[Exercise requirements]
Set down all of the records exactly.

[Exercise inputs]
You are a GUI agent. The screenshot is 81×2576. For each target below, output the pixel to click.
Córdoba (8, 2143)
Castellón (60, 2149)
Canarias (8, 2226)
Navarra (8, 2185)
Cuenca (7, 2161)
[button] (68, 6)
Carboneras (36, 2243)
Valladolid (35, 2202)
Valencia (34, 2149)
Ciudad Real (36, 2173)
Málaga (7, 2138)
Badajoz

[Solution]
You are a GUI agent. The screenshot is 81×2576. For each target below, output the pixel to click.
Córdoba (8, 2143)
Castellón (60, 2149)
Canarias (8, 2226)
Navarra (8, 2185)
Cuenca (7, 2161)
[button] (68, 6)
Carboneras (36, 2243)
Valladolid (35, 2202)
Valencia (34, 2149)
Ciudad Real (36, 2173)
Málaga (7, 2138)
Badajoz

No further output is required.